_Sayfa Metni_.
════════════════

Erdoğan'dan vatandaşlara çağrı...

Cumhurbaşkanı Recep Tayyip Erdoğan, AK Parti 7. Olağan Büyük Kongresinde yaptığı konuşmada, evlerinde döviz ve altın tutan vatandaşlara çağrıda bulunarak, ''Bu vatandaşlarımdan, milli servetimiz olan evlerindeki döviz ve altını, çeşitli finans araçlarına yatırarak, ekonomiye ve üretime kazandırmalarını istiyorum'' dedi.

Erdoğan'dan vatandaşlara çağrı...

    Cumhurbaşkanı ve AK Parti Genel Başkanı Erdoğan, AK Parti 7. Olağan Büyük Kongresi'nin yapıldığı Ankara Spor Salonu'nda konuştu.

     Cumhurbaşkanı Erdoğan ile eşi Emine Erdoğan partilileri selamladı.

    Bugün anlamlı bir buluşma gerçekleştirdiklerini söyleyen Erdoğan, "Özellikle de kar yağışının tüm mikropları temizlediği bir anlamlı buluşmada en kalbi duygularla selamlıyorum" ifadesini kullandı. 

    Biraz sonra 7. Olağan Büyük Kongreyi yapacaklarını söyleyen Erdoğan, şöyle devam etti:

    "Hamdolsun şu ana kadar, kurulduğumuzdan bu yana son olarak üye kayıtlarını istediğimde, üye kayıt sayımız 13 milyon 500 bine ulaştı. Bırakın Türkiye'yi, dünyada böyle bir siyasi parti yok. Hamdolsun 1 milyonu aşkın genç üyesiyle yaklaşık 5 milyonu aşkın kadın üyesiyle ve bunun dışında da ana kademe üyesiyle dünyada bir başkası yok. Türkiye'de zaten yok. Artık önümüzde ne var, 2023 var. 2023'e hazır mıyız? 2023'e, bugün yapacağımız tüzük tadilatıyla 50 kişilik bir MKYK değil, şimdi 75 kişilik MKYK ile yola devam edeceğiz. Ayrıca 'yedek' diye bir ifade var. O da 35 kişi ama onlar yedek olarak kalmayacak. Onlar da aynen 35 kişiyle beraber asıl üyeler gibi çalışacaklar."

════════════════

_Yapılacak Görevler_.
(1) Sayfa metnine göre Erdoğan'ın partinin üye sayılarıyla ilgili verdiği rakamları sıralayın.
(2) Sayfa metninde "Cumhurbaşkanı ve AK" sözcüklerinden "Erdoğan partilileri selamladı." sözcüklerine kadar uzanan bölümü aynen yazın.
(3) Sayfa metnine göre Erdoğan, AK Parti 7. Olağan Büyük Kongresi'nde hangi salonda konuştu?

_Kayıtlı Veriler_.
════════════════

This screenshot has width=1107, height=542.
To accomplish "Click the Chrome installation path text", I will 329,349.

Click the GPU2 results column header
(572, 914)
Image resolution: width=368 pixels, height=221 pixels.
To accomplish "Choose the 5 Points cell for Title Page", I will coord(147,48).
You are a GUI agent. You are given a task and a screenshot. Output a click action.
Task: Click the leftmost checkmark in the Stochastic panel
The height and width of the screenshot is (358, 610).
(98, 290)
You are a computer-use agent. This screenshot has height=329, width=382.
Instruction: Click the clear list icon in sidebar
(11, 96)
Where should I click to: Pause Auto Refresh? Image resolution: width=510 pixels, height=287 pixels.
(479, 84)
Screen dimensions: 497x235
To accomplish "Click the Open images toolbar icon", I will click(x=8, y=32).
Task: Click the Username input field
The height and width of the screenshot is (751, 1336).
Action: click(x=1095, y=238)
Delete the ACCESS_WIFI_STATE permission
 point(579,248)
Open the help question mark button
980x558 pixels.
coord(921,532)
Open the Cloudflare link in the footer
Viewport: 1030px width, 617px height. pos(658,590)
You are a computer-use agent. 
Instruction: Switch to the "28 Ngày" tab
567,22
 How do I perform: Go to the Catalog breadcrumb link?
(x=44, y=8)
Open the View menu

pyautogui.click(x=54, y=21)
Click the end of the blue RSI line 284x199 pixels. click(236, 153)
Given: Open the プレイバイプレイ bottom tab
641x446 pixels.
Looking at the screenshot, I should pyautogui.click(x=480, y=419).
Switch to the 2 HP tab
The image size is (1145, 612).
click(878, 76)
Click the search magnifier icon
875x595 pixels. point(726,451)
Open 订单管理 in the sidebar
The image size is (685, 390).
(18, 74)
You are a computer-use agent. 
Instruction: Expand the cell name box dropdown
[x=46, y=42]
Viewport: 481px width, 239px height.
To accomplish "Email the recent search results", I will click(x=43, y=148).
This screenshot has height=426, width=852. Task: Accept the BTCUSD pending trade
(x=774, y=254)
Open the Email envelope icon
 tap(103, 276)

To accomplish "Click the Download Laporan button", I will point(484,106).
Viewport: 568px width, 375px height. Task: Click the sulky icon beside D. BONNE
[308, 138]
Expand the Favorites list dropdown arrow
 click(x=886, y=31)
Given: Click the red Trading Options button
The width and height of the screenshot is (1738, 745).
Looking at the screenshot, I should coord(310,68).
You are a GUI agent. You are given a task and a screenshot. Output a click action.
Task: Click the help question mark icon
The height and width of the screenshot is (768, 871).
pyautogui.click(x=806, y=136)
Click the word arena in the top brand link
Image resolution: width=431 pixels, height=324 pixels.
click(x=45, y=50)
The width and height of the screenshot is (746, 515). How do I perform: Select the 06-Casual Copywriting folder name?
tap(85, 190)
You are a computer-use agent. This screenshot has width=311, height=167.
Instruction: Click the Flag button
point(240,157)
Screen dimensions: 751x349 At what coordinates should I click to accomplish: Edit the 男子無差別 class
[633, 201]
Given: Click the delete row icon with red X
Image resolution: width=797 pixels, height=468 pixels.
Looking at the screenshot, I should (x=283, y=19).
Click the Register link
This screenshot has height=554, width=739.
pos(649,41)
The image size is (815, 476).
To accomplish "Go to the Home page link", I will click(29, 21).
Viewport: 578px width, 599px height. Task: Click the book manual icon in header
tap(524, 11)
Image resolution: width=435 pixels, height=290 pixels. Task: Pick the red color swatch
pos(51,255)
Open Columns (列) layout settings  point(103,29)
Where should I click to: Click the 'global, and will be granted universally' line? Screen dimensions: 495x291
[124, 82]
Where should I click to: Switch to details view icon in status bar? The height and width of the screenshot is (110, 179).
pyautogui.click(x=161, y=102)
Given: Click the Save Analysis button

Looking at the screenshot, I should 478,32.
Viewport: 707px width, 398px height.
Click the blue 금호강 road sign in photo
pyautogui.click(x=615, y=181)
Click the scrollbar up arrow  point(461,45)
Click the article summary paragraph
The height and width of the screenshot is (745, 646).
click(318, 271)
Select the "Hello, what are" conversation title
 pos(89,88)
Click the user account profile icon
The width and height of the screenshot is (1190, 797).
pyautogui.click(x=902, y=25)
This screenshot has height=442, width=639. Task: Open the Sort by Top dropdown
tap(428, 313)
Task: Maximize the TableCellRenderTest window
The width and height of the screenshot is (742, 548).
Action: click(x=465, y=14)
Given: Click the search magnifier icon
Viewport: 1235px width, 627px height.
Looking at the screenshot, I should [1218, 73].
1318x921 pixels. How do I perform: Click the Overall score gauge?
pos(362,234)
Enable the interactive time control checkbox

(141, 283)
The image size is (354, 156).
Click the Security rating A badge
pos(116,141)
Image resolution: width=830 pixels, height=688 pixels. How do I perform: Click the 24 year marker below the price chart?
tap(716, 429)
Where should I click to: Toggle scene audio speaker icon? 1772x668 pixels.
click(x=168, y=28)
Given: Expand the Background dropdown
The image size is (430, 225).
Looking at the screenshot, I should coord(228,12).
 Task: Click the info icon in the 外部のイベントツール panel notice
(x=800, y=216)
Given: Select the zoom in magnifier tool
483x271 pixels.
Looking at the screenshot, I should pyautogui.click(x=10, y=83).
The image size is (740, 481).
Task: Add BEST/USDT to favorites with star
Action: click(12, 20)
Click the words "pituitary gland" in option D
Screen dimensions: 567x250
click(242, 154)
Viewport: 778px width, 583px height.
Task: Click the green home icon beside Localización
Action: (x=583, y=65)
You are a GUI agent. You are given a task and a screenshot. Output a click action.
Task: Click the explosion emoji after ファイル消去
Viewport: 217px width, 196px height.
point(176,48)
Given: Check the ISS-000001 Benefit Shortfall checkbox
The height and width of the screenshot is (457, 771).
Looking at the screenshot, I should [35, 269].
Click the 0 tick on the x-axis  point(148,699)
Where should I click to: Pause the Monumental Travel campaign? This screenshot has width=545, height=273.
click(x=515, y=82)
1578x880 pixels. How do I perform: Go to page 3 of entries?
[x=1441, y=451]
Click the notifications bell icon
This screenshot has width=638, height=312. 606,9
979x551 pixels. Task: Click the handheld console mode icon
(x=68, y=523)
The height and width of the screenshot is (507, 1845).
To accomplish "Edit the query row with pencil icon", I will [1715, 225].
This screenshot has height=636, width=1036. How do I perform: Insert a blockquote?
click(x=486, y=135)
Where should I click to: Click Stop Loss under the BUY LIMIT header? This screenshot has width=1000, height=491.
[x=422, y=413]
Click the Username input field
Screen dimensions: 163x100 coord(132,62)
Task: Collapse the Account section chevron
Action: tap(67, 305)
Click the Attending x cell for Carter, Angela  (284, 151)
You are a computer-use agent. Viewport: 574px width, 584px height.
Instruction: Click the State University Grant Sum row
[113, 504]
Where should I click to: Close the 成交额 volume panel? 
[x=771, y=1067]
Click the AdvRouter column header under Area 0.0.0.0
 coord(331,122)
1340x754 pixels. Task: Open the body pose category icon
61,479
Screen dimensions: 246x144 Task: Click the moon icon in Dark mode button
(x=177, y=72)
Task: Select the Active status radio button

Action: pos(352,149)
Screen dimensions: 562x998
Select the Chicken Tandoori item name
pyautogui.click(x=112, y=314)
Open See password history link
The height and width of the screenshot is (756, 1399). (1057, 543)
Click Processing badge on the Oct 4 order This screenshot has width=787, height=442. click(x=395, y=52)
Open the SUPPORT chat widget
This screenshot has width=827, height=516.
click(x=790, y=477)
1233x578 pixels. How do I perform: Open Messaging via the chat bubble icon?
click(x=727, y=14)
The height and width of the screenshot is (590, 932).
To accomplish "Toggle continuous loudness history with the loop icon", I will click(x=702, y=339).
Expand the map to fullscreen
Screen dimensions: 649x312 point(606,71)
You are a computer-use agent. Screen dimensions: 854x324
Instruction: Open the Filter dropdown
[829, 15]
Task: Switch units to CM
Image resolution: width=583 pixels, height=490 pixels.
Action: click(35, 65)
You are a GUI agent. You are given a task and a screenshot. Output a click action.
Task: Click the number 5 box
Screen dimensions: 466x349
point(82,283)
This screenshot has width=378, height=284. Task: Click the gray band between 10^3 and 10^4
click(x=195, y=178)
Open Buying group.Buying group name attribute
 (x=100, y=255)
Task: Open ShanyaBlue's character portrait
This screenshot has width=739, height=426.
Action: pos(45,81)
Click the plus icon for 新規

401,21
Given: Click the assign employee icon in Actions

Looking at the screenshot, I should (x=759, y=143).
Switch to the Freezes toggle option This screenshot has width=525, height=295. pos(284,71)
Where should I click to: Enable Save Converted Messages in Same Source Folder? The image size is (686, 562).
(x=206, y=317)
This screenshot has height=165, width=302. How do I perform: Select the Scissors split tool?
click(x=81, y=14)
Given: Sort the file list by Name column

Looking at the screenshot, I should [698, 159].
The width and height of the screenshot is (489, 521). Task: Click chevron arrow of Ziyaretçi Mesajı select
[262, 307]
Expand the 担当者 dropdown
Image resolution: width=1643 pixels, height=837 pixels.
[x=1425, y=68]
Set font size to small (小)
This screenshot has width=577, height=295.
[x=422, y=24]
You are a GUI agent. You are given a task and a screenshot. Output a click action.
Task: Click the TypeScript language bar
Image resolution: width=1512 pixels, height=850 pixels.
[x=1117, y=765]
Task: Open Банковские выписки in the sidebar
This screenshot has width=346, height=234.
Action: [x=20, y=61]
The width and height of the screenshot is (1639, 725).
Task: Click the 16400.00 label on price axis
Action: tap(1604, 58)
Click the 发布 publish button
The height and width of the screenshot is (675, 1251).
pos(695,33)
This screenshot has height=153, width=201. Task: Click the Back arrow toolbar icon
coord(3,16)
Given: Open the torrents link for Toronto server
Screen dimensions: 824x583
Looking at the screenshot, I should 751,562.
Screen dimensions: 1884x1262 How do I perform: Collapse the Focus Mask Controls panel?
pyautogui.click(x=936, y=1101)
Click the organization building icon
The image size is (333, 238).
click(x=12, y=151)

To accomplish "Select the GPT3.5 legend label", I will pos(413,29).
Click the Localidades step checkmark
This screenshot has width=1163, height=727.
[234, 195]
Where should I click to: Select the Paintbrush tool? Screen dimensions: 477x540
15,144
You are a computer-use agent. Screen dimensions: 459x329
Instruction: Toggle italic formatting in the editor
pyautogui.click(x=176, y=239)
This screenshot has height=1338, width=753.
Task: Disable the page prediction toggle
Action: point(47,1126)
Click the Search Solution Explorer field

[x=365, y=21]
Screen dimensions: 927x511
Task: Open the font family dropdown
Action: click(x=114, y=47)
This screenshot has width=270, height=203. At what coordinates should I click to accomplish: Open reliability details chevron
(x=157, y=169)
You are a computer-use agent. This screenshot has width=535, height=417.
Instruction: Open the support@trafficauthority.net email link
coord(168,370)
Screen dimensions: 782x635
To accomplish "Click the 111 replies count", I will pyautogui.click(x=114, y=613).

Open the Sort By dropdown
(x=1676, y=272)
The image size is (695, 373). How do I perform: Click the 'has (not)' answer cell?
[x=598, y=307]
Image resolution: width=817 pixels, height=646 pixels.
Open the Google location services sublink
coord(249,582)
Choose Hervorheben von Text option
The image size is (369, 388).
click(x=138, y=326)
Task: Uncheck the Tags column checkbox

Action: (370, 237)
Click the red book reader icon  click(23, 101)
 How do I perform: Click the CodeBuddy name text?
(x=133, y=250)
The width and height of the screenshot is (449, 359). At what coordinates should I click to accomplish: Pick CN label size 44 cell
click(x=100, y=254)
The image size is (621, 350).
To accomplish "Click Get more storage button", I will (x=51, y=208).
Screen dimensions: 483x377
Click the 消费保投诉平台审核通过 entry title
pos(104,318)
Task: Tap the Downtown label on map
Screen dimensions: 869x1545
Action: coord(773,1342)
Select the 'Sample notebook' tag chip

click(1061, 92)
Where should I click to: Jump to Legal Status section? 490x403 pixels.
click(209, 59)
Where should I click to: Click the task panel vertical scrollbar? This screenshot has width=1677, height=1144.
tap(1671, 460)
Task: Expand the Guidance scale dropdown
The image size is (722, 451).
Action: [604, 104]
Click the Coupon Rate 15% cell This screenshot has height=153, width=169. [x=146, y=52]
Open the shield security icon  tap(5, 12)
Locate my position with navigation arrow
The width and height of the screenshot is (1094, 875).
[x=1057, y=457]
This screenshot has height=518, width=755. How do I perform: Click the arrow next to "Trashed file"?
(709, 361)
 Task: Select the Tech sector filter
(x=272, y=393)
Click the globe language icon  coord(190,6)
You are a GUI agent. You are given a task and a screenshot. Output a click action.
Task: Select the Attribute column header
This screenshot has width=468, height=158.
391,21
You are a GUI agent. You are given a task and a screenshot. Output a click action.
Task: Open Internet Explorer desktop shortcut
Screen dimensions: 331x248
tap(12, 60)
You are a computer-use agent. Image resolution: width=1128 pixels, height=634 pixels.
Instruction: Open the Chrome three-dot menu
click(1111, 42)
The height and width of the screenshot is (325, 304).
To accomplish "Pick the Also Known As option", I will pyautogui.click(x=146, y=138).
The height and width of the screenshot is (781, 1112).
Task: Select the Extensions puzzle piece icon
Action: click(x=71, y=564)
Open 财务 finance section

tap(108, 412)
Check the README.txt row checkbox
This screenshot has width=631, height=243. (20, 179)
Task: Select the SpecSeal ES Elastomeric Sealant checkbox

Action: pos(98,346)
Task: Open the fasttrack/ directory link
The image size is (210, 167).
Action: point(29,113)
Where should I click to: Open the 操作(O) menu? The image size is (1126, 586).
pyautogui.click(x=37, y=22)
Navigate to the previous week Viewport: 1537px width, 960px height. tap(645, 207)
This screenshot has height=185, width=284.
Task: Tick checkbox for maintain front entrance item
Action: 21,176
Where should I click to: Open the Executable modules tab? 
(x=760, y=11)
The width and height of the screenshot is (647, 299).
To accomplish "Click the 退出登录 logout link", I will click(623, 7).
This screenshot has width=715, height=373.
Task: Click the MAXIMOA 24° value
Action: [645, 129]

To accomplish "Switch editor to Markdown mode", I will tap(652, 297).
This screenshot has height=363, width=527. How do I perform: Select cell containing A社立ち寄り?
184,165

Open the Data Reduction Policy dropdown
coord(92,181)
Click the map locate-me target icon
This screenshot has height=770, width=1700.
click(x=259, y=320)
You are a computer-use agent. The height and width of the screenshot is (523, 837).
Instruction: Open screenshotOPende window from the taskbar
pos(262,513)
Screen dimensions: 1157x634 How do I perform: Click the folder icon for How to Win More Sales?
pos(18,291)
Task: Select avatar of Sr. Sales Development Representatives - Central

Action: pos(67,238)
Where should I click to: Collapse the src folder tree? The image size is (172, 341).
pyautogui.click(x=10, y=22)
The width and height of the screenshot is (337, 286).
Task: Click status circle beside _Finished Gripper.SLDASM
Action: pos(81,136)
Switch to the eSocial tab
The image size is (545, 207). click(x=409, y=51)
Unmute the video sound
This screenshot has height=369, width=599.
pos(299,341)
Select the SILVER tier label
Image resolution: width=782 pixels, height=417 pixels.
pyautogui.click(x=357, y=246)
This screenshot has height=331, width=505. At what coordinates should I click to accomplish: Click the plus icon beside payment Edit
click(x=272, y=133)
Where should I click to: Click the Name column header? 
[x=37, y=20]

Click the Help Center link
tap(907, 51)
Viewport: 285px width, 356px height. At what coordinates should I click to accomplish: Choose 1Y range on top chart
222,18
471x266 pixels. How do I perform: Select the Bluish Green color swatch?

════════════════

_Görev Çözümleri_.
(1)
13 milyon 500 bin üye kaydı
1 milyonu aşkın genç üye
yaklaşık 5 milyonu aşkın kadın üye

(2)
Cumhurbaşkanı ve AK Parti Genel Başkanı Erdoğan, AK Parti 7. Olağan Büyük Kongresi'nin yapıldığı Ankara Spor Salonu'nda konuştu.

     Cumhurbaşkanı Erdoğan ile eşi Emine Erdoğan partilileri selamladı.

(3) Ankara Spor Salonu'nda konuştu.